An EmonEVSE wasn’t reviewed, but a wallbox was which contains a Pi compute module. This is what PTP said: “We love the Pi, but in our opinion it’s not suitable for commercial use in public devices as it is very difficult to fully secure it against recovery of stored data.”

A couple of other systems also use a Raspberry Pi, which the pen testers weren’t that happy about.

I’m not sure where I’m going with this post, other than to bring to our attention. I think as tinkerers, we’re in a good position because there are more eyes on code and systems. But I guess it always helps to be vigilant.

This topic was also brought up on SpeakEV forums. A lot of users took the BBC Click report as “FUD” but IT security issues always need to be addressed for any internet connected device, whether it be EV tech or otherwise.

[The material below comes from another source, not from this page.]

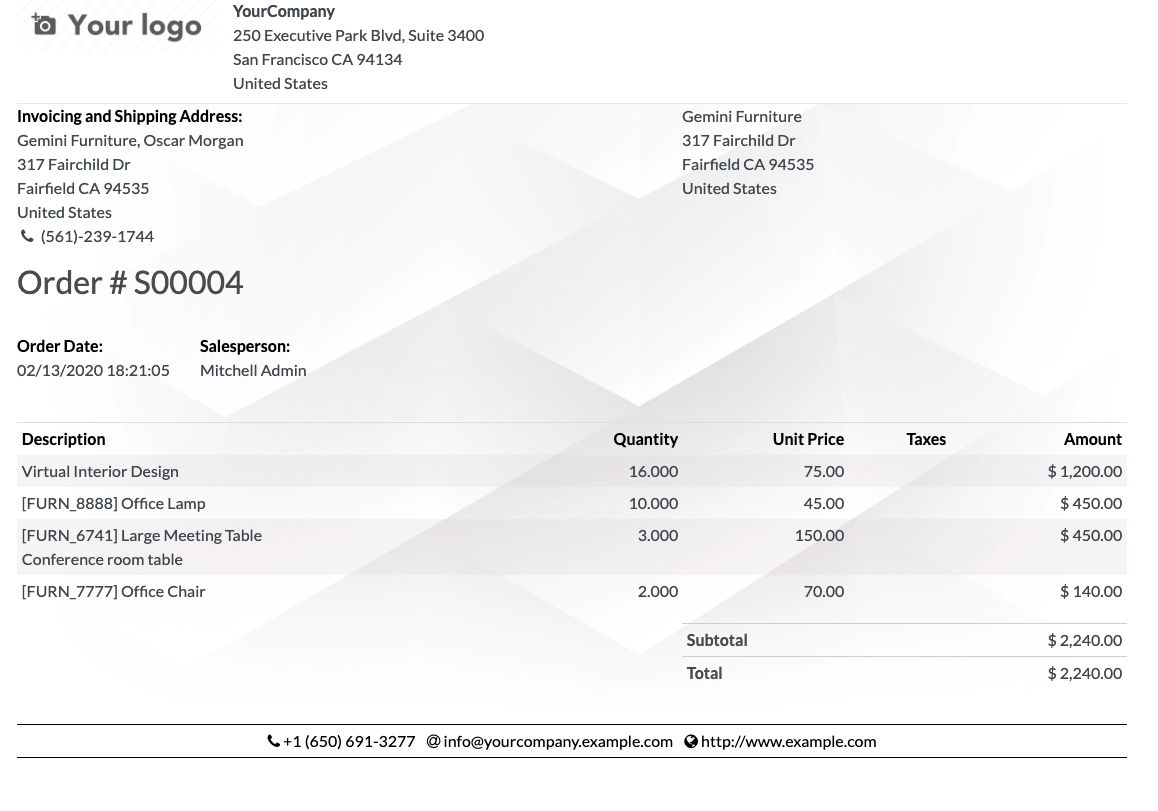Click the Amount column header
This screenshot has height=811, width=1158.
(1092, 439)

If we were to look at the EmonEVSE/OpenEVSE products, and break each risk down:

1- Mallicious activity by physical access.
The likelyhood of anyone creeping up onto a driveway to open up a live EVSE box, OpenEVSE based or otherwise is going to be very slim. No bad actor wants to be seen to be sat on your driveway, laptop in tow, trying to do something naughty with an EVSE and risk electrocution in the process! Assuming someone has physically opened up the EVSE. What can they do?

Well, being a modular design, it would be possible to override the contactor to initiate a free charge by applying 230v directly to the coil contactor, working live. You’d be nuts to do that and utterly desperate for a charge. Incredibly unlikely!

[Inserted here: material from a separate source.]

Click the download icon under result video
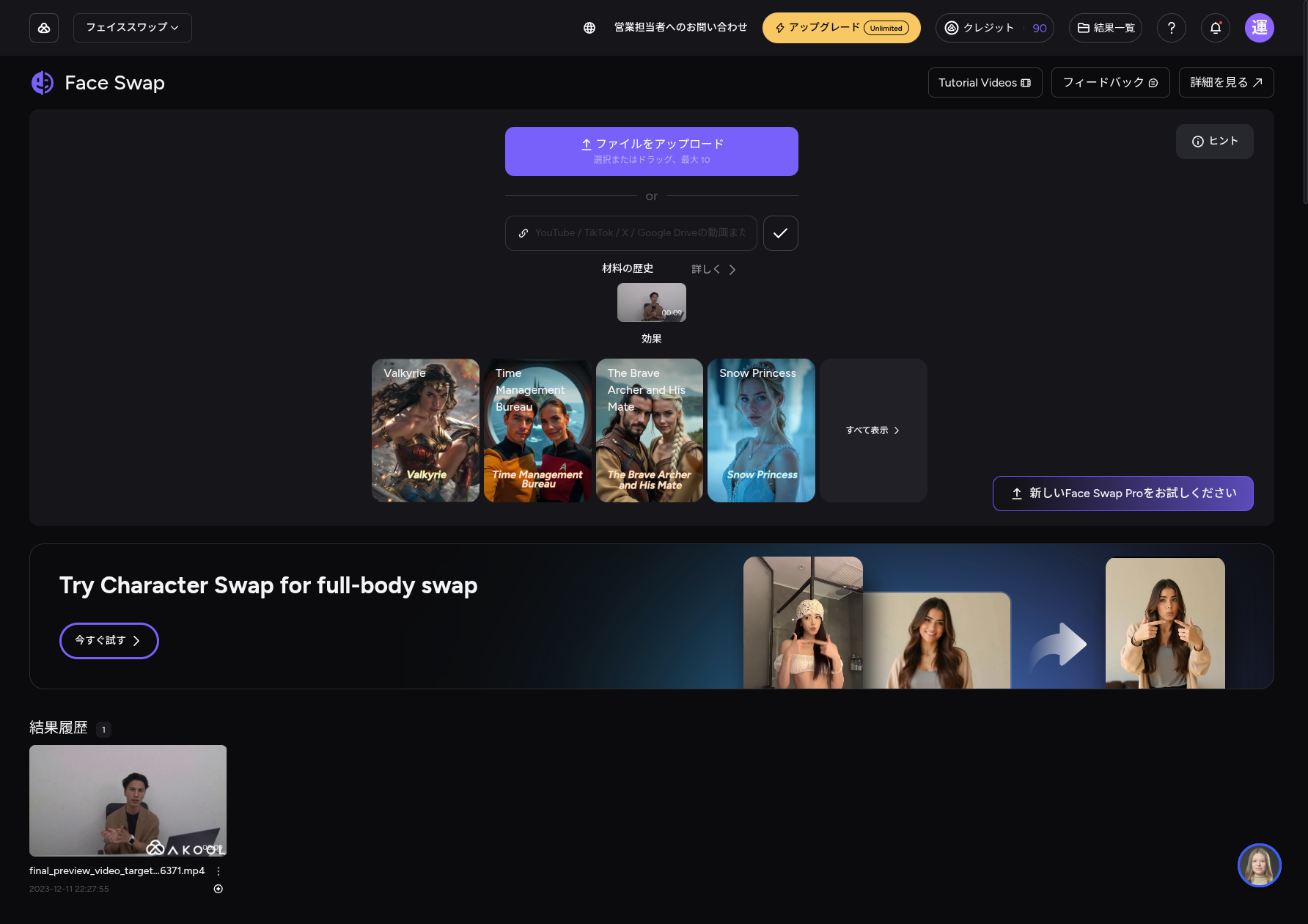The image size is (1308, 924). pos(218,889)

Access to home network. If the OpenEVSE/EmonEVSE has an Ethernet connection, you could unplug the onboard Olimex Ethernet board and connect that Ethernet cable to a laptop and, depending on the LAN configuration, access other devices on the network. Again, it would be unlikely to happen as the attacker would easily be spotted doing this. The risk vs reward balance is heavily against the attacker.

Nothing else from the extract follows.